On the left hand? My left? His left? Use the right description for Flux + A script to fix autocap

So, Flux is great with prompt adherence, right? Right…

but writing directions can be tricky for the model. How would Flux interpret “A full body man with a watch on his right wrist?”. It will most probably output a man, in front view, with the watch on his LEFT wrist, but positioned on the RIGHT side of the image. That’s not what we want.

"Full body shot of a man with a watch on his right wrist" 0 out of 2 here

Sometimes Flux gets it right, but often it doesn’t. And that’s mostly because of how we write our prompts.

A warning first: This is in no way perfect. Based on my experimentation, It helps, but it won’t be 100%.

Describing body parts using the character’s perspective (like “his left”) leads to confusion.
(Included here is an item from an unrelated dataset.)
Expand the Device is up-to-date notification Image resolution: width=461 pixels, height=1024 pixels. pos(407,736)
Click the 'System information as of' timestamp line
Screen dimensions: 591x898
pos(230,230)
Instead, it’s better to use the image’s perspective. For example, say “on the left side” instead of “his left.” Adding “side” helps the model a lot. You can also reference specific areas of the image like “on the left bottom corner”, “on the top-left corner”, “on the center”, “on the bottom”, of the image. Etc.

"Full body shot of a man with a watch on his wrist on the left side" 0.5 out of 2, getting there

NEVER use “his right X body part” ever. “On the left” is already way better than “on his left”, but still generates a lot of wrong perspectives. More recently I have been experimenting with taking “him/her” completely from the prompt and I think it is even better.

"Full body shot of a man with a watch on the wrist on the left side" 1 out of 2, better.

Another example would be:

"A warrior man from behind, climbing stepping up a stone. The leg on the left side is extended down, the leg on the right is bent at the knee. He is wearing a magical glowing green bracelet on the hand on the left side. The hand on the right side is holding the sword vertically upward. The background is the entrance of a magical dark cave, with multiple glowing red neon lights on the top-right side corner inside the cave resembling eyes."

Definitely not all is correct. But it's more consistent.

For side views, when both body parts are on the same side, you can use foreground and background to clarify:

A photo of man in side view wearing an orange tank top and green shorts. He is touching a brick wall arching, leaning forward to the left side. His hand on the background is up touching the wall on the left side. His hand in the foreground is hanging down on the left side.

A photo of man in side view wearing an orange tank top and green shorts. He is touching a brick wall arching, leaning forw... This is way more inconsistent. It's a hit-and-miss most of the time.

Using these strategies, Flux performs better for inference. But what about training with auto captions like Joy Caption? A trend have been going on about the model not needing them, but I still don’t buy it. For simple objects or faces, trigger words might be enough, but for complex poses or anatomy, captions still seem important. I haven't tested enough, though, so I could be wrong.

With the help of ChatGPT I created a script that updates all text files in a folder to the format I mentioned. It’s not perfect, but you can tweak it or ask ChatGPT for more body part examples (I also just recently added "to" instead of only "on").

A simpler and fast option would be to just add “side” after “right/left”. But it would still be ambiguous. For example, “her left side arm” might mean her side, not the image’s side. So you need to include all prepositions like “on the left leg” > “on the leg on the left side”. “On his left X” > “on his X on the left side” etc.

But another big problem is that Joy Caption and all the other auto captioners are very inconsistent. They often get left and right wrong, probably because of the perspective problem I mentioned. So it’s kind of essential to manual check…. That’s why I add <!###-----------###> after each substitution, so I can easily find and check them manually. You can then search and replace that string with Taggui, Notepad++ or another tool.

But manually switching left and right can be tedious. So, I built another tool to make it easier: a floating box to do text swap fast. I organize my window so I can manually check each text file, spot substitutions, and easily swap “left side” and “right side.”

What I did was using the preview panel, I would organize my window just like this:

Manually click on every txt, I could easily spot on the preview panel any txt that had a substitution by looking fro the <###---------####>. Check is it were correct. If not, I could drag the txt and easily swap “left side” <> “right side”.